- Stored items
+++++
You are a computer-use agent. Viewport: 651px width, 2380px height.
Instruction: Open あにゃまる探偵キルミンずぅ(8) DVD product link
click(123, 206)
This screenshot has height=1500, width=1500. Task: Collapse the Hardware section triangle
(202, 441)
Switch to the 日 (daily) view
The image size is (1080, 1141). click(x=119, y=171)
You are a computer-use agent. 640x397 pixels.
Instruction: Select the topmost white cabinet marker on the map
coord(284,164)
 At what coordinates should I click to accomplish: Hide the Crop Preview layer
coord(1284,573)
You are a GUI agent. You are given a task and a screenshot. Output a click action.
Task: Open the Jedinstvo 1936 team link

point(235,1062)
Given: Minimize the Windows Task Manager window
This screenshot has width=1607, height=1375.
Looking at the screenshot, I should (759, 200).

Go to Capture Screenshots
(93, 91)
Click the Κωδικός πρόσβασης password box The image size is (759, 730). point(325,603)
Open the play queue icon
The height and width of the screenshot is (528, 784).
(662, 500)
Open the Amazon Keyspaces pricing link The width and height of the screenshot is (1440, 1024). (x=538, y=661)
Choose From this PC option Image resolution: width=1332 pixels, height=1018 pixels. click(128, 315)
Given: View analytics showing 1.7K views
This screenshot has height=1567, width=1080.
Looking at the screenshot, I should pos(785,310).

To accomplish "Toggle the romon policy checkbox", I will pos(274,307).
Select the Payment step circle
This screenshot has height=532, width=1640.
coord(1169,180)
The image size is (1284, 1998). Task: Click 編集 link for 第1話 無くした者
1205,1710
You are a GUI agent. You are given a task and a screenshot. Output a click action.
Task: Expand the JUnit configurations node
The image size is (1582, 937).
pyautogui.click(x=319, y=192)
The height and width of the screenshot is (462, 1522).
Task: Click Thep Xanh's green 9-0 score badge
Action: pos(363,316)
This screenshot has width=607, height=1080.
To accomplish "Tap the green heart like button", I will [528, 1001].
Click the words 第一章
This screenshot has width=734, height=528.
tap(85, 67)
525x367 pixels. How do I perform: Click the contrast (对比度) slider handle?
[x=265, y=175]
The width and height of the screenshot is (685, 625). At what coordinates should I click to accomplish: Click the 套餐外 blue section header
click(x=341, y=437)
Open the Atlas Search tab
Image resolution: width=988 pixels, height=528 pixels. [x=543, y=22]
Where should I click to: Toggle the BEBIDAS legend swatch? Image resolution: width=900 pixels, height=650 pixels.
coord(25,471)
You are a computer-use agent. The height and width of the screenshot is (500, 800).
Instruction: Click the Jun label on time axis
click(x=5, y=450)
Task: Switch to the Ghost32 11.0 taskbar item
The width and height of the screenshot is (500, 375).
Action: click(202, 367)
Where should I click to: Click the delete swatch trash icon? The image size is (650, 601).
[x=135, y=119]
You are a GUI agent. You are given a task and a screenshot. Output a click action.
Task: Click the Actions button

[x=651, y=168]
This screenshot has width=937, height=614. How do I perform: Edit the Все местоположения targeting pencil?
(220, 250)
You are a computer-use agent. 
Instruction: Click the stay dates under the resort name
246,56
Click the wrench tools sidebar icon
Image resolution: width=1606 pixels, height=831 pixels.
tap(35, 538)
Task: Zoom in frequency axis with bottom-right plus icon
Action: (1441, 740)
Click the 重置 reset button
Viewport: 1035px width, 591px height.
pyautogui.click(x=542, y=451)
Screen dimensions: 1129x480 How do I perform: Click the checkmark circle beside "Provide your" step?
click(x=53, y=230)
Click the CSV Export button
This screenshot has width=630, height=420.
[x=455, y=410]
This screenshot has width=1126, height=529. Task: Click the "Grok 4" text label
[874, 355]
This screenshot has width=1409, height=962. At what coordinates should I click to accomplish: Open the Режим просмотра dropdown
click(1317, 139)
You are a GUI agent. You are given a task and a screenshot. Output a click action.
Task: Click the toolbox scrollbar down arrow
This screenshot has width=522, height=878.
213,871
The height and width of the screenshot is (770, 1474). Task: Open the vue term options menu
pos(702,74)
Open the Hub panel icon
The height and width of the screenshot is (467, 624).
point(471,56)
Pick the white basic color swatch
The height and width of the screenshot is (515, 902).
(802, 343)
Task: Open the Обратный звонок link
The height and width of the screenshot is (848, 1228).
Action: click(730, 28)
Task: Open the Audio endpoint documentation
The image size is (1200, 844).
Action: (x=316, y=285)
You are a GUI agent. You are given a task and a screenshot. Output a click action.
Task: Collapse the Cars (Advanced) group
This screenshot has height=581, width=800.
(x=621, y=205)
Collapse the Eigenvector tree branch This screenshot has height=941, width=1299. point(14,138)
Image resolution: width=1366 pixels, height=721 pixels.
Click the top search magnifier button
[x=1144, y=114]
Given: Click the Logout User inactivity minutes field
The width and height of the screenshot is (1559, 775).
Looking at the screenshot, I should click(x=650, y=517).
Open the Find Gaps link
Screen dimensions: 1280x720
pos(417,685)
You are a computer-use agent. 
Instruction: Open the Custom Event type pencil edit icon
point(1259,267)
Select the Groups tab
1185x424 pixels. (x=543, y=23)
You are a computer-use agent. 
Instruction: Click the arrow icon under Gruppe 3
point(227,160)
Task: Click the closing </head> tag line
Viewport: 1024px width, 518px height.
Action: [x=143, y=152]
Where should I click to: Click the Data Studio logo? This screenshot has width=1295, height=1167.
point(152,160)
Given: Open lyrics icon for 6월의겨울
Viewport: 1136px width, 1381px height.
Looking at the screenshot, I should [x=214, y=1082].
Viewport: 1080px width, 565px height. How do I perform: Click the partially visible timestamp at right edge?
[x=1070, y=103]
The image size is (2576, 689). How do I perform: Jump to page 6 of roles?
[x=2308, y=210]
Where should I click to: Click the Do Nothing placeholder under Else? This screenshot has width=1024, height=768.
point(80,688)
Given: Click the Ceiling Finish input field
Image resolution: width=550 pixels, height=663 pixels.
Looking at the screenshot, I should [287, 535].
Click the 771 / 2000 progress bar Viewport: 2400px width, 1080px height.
+++++
- Task objective
Reproduce the records above word for word.

- Task response
You are a computer-use agent. Viewport: 651px width, 2380px height.
Instruction: Open あにゃまる探偵キルミンずぅ(8) DVD product link
click(123, 206)
This screenshot has height=1500, width=1500. Task: Collapse the Hardware section triangle
(202, 441)
Switch to the 日 (daily) view
The image size is (1080, 1141). click(x=119, y=171)
You are a computer-use agent. 640x397 pixels.
Instruction: Select the topmost white cabinet marker on the map
coord(284,164)
 At what coordinates should I click to accomplish: Hide the Crop Preview layer
coord(1284,573)
You are a GUI agent. You are given a task and a screenshot. Output a click action.
Task: Open the Jedinstvo 1936 team link

point(235,1062)
Given: Minimize the Windows Task Manager window
This screenshot has width=1607, height=1375.
Looking at the screenshot, I should (759, 200).

Go to Capture Screenshots
(93, 91)
Click the Κωδικός πρόσβασης password box The image size is (759, 730). point(325,603)
Open the play queue icon
The height and width of the screenshot is (528, 784).
(662, 500)
Open the Amazon Keyspaces pricing link The width and height of the screenshot is (1440, 1024). (x=538, y=661)
Choose From this PC option Image resolution: width=1332 pixels, height=1018 pixels. click(128, 315)
Given: View analytics showing 1.7K views
This screenshot has height=1567, width=1080.
Looking at the screenshot, I should pos(785,310).

To accomplish "Toggle the romon policy checkbox", I will pos(274,307).
Select the Payment step circle
This screenshot has height=532, width=1640.
coord(1169,180)
The image size is (1284, 1998). Task: Click 編集 link for 第1話 無くした者
1205,1710
You are a GUI agent. You are given a task and a screenshot. Output a click action.
Task: Expand the JUnit configurations node
The image size is (1582, 937).
pyautogui.click(x=319, y=192)
The height and width of the screenshot is (462, 1522).
Task: Click Thep Xanh's green 9-0 score badge
Action: pos(363,316)
This screenshot has width=607, height=1080.
To accomplish "Tap the green heart like button", I will [528, 1001].
Click the words 第一章
This screenshot has width=734, height=528.
tap(85, 67)
525x367 pixels. How do I perform: Click the contrast (对比度) slider handle?
[x=265, y=175]
The width and height of the screenshot is (685, 625). At what coordinates should I click to accomplish: Click the 套餐外 blue section header
click(x=341, y=437)
Open the Atlas Search tab
Image resolution: width=988 pixels, height=528 pixels. [x=543, y=22]
Where should I click to: Toggle the BEBIDAS legend swatch? Image resolution: width=900 pixels, height=650 pixels.
coord(25,471)
You are a computer-use agent. The height and width of the screenshot is (500, 800).
Instruction: Click the Jun label on time axis
click(x=5, y=450)
Task: Switch to the Ghost32 11.0 taskbar item
The width and height of the screenshot is (500, 375).
Action: click(202, 367)
Where should I click to: Click the delete swatch trash icon? The image size is (650, 601).
[x=135, y=119]
You are a GUI agent. You are given a task and a screenshot. Output a click action.
Task: Click the Actions button

[x=651, y=168]
This screenshot has width=937, height=614. How do I perform: Edit the Все местоположения targeting pencil?
(220, 250)
You are a computer-use agent. 
Instruction: Click the stay dates under the resort name
246,56
Click the wrench tools sidebar icon
Image resolution: width=1606 pixels, height=831 pixels.
tap(35, 538)
Task: Zoom in frequency axis with bottom-right plus icon
Action: (1441, 740)
Click the 重置 reset button
Viewport: 1035px width, 591px height.
pyautogui.click(x=542, y=451)
Screen dimensions: 1129x480 How do I perform: Click the checkmark circle beside "Provide your" step?
click(x=53, y=230)
Click the CSV Export button
This screenshot has width=630, height=420.
[x=455, y=410]
This screenshot has width=1126, height=529. Task: Click the "Grok 4" text label
[874, 355]
This screenshot has width=1409, height=962. At what coordinates should I click to accomplish: Open the Режим просмотра dropdown
click(1317, 139)
You are a GUI agent. You are given a task and a screenshot. Output a click action.
Task: Click the toolbox scrollbar down arrow
This screenshot has width=522, height=878.
213,871
The height and width of the screenshot is (770, 1474). Task: Open the vue term options menu
pos(702,74)
Open the Hub panel icon
The height and width of the screenshot is (467, 624).
point(471,56)
Pick the white basic color swatch
The height and width of the screenshot is (515, 902).
(802, 343)
Task: Open the Обратный звонок link
The height and width of the screenshot is (848, 1228).
Action: click(730, 28)
Task: Open the Audio endpoint documentation
The image size is (1200, 844).
Action: (x=316, y=285)
You are a GUI agent. You are given a task and a screenshot. Output a click action.
Task: Collapse the Cars (Advanced) group
This screenshot has height=581, width=800.
(x=621, y=205)
Collapse the Eigenvector tree branch This screenshot has height=941, width=1299. point(14,138)
Image resolution: width=1366 pixels, height=721 pixels.
Click the top search magnifier button
[x=1144, y=114]
Given: Click the Logout User inactivity minutes field
The width and height of the screenshot is (1559, 775).
Looking at the screenshot, I should click(x=650, y=517).
Open the Find Gaps link
Screen dimensions: 1280x720
pos(417,685)
You are a computer-use agent. 
Instruction: Open the Custom Event type pencil edit icon
point(1259,267)
Select the Groups tab
1185x424 pixels. (x=543, y=23)
You are a computer-use agent. 
Instruction: Click the arrow icon under Gruppe 3
point(227,160)
Task: Click the closing </head> tag line
Viewport: 1024px width, 518px height.
Action: [x=143, y=152]
Where should I click to: Click the Data Studio logo? This screenshot has width=1295, height=1167.
point(152,160)
Given: Open lyrics icon for 6월의겨울
Viewport: 1136px width, 1381px height.
Looking at the screenshot, I should [x=214, y=1082].
Viewport: 1080px width, 565px height. How do I perform: Click the partially visible timestamp at right edge?
[x=1070, y=103]
The image size is (2576, 689). How do I perform: Jump to page 6 of roles?
[x=2308, y=210]
Where should I click to: Click the Do Nothing placeholder under Else? This screenshot has width=1024, height=768.
point(80,688)
Given: Click the Ceiling Finish input field
Image resolution: width=550 pixels, height=663 pixels.
Looking at the screenshot, I should [287, 535].
Click the 771 / 2000 progress bar Viewport: 2400px width, 1080px height.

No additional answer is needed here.